KORIYAMA, Japan — Japan allowed nearly 100 evacuees from a village near the Fukushima Daiichi nuclear plant to briefly return home Tuesday in radiation suits, masks and goggles to pick up personal belongings.
It was to be the first such organised return trip since the government declared a 20-kilometre (12-mile) exclusion zone around the plant after the March 11 quake-tsunami, and sealed it off as a legal no-go zone on April 21.
The plant, where reactor cooling systems were knocked out by the giant wave, has been hit by explosions and leaked radiation into the air, ground and sea in the world’s worst nuclear disaster since Chernobyl 25 years ago.
In all, more than 85,000 people have been moved to shelters from areas around the plant, including from a wider 30-kilometre zone, where people were first told to stay indoors and later urged to leave.
On the first organised trip back, about 95 people from Kawauchi-mura, a village southwest of the plant, were to wear protective clothing and carry radiation dosimeters and walkie-talkies to visit their houses for two hours.
“I didn’t think I would be feeling this tense before I return to my house,” local resident Masao Yanai told TV Asahi at a public gym just outside the off-limits area that served as their gathering place.
“Authorities say the level of radioactive contamination should not harm human health. But, yes, the contamination is a bit worrying.”
Yanai hoped to make the best of the two-hour trip, during which each villager was allowed to fill a 70-by-70-centimetre (27.5 by 27.5-inch) plastic bag with personal items, such as family photos, money and bank records.
“I don’t remember where I put some of my things. It’s difficult to know how well things will go,” he added.
The residents held a practice session last week and were to receive another lecture at the gym, before being bussed into the area. They were banned from taking out pets, livestock, water or food.

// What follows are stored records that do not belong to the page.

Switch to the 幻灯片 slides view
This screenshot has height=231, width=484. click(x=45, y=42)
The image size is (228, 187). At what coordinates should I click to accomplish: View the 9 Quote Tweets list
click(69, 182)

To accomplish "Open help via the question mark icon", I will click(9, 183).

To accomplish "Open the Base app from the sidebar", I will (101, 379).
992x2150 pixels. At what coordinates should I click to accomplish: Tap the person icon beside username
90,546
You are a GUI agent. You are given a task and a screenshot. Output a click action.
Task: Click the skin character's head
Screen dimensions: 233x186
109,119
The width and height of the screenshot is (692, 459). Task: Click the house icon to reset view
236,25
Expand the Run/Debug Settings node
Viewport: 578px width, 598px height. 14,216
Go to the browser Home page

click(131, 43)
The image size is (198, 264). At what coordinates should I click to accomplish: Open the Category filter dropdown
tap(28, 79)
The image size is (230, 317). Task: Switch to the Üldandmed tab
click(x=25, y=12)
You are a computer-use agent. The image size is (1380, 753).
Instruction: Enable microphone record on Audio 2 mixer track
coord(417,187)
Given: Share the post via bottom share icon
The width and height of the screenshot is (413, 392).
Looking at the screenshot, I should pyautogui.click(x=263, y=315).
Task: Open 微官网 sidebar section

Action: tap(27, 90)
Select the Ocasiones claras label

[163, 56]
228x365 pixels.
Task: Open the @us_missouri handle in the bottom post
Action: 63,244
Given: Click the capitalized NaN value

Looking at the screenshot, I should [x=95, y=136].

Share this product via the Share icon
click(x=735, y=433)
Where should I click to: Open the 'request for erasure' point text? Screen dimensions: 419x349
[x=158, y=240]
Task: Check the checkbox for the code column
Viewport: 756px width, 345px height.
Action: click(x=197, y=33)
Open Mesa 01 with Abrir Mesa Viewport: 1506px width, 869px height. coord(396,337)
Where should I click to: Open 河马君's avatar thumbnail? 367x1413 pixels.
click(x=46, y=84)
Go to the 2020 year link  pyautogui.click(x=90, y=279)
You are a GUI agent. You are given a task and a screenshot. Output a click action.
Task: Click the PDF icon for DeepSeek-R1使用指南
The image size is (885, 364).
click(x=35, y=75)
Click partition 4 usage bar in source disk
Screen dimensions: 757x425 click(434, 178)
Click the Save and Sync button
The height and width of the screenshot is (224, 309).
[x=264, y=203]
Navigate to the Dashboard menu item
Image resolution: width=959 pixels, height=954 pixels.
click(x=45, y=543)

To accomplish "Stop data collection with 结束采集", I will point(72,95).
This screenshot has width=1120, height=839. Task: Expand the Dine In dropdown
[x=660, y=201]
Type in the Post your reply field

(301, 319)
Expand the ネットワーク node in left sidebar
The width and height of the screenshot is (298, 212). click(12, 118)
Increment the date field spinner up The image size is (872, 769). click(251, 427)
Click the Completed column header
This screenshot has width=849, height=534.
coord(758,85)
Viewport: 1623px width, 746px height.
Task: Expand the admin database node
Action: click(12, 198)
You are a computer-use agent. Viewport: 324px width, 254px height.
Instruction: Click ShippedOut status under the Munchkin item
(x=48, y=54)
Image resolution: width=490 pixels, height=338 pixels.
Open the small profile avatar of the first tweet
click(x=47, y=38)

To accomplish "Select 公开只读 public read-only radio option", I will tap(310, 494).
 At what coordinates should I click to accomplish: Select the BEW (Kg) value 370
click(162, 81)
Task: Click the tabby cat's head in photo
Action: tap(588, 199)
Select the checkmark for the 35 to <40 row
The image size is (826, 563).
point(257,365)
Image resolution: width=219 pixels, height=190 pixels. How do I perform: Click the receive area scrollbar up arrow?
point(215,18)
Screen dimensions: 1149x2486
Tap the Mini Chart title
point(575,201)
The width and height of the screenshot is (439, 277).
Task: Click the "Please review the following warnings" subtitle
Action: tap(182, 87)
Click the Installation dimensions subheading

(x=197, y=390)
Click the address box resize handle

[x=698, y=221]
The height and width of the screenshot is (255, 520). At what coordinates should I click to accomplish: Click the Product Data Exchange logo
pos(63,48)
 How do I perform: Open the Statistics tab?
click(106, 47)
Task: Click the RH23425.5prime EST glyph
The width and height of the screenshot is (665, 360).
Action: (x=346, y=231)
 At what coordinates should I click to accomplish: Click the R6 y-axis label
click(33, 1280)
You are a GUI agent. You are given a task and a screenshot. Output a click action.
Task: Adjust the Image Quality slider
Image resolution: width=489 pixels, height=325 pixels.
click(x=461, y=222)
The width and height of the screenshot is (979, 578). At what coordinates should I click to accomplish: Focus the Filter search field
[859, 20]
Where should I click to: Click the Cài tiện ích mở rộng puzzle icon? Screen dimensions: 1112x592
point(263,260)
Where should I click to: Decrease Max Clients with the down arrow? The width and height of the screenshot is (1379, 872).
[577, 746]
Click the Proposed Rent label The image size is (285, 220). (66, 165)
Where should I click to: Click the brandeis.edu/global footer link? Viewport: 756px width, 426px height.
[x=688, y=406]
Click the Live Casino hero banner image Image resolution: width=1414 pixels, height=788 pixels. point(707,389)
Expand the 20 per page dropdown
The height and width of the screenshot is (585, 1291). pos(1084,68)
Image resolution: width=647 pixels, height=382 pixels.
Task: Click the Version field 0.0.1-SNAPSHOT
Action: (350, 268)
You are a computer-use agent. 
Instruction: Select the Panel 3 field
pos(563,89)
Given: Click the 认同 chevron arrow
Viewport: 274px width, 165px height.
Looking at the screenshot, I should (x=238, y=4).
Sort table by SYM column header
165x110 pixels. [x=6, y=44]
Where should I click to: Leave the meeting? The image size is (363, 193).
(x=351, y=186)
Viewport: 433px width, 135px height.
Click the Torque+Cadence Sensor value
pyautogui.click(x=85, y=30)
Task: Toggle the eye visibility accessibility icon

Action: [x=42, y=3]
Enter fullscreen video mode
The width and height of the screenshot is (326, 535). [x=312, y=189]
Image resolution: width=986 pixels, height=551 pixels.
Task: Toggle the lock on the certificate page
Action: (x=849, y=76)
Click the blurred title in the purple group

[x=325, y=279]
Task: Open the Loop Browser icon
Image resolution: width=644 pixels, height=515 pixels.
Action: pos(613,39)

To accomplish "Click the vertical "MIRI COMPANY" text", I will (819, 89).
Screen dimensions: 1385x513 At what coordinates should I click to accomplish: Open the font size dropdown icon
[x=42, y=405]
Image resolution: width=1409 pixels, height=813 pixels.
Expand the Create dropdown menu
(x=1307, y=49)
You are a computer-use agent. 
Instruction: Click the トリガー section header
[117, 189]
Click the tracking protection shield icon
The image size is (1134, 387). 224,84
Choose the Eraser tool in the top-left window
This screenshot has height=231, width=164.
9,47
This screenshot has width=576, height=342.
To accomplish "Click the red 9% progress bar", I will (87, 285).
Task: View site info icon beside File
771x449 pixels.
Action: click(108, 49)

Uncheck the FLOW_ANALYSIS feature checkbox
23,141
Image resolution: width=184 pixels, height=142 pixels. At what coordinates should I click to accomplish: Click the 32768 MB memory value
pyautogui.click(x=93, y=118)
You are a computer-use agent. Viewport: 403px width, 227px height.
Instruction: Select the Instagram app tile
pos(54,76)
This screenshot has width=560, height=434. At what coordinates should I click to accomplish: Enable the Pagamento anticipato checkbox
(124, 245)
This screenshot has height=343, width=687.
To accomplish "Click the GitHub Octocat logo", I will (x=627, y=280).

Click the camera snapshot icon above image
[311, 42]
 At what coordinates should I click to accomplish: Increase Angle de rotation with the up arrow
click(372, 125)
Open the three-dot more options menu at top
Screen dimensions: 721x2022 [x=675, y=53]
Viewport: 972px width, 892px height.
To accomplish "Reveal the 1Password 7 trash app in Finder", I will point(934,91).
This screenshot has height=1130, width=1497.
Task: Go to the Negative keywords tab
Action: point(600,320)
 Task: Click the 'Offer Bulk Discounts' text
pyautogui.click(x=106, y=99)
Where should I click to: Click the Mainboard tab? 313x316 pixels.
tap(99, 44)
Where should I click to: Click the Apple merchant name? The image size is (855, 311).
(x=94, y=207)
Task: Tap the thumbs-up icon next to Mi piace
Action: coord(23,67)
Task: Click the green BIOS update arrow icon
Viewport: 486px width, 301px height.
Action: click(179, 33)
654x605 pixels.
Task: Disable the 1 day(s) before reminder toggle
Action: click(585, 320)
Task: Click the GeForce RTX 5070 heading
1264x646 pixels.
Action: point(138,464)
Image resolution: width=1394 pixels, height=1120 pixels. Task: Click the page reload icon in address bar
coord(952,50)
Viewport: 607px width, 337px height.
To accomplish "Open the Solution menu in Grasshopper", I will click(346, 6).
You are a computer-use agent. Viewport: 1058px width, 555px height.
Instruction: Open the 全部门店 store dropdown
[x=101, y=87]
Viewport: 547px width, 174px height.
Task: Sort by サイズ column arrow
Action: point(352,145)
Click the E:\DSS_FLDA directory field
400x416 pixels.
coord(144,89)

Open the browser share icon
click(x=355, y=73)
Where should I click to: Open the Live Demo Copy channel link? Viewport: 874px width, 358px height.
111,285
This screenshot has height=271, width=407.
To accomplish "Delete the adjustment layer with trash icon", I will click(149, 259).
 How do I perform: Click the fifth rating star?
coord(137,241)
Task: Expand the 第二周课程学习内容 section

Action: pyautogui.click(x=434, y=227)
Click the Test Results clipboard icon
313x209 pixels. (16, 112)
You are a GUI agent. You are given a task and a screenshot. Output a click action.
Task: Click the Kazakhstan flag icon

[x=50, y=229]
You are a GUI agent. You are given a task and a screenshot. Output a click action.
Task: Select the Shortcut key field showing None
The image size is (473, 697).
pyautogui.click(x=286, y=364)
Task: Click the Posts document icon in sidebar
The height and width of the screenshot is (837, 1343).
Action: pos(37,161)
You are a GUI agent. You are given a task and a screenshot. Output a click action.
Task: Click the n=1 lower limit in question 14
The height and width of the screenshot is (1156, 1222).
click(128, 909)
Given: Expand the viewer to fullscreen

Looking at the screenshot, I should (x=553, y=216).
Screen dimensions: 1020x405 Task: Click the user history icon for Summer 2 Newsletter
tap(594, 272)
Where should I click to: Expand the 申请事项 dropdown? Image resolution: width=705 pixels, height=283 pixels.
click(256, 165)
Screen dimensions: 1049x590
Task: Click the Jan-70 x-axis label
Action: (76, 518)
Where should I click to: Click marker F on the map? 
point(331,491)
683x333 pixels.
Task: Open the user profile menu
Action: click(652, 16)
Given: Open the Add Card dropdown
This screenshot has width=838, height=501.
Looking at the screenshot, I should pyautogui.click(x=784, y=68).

During their visit, they must also avoid any action that might compromise their protective clothing, including using the bathroom.
Once their visit is over in the early afternoon, they will be bussed back to the public gym for health checkups and radiation screenings, both of themselves and any items they are bringing out.
Before the home visit started, some elderly men said they wished to feed their pets, and bring family photos and medical equipment.
Another man said he wished to check on the cows at his farm.
“I regard this temporary visit only as a way to ease my concerns,” Yanai said. “I cannot bring back large items. But I will go to see my house. I am telling myself that’s OK for now.”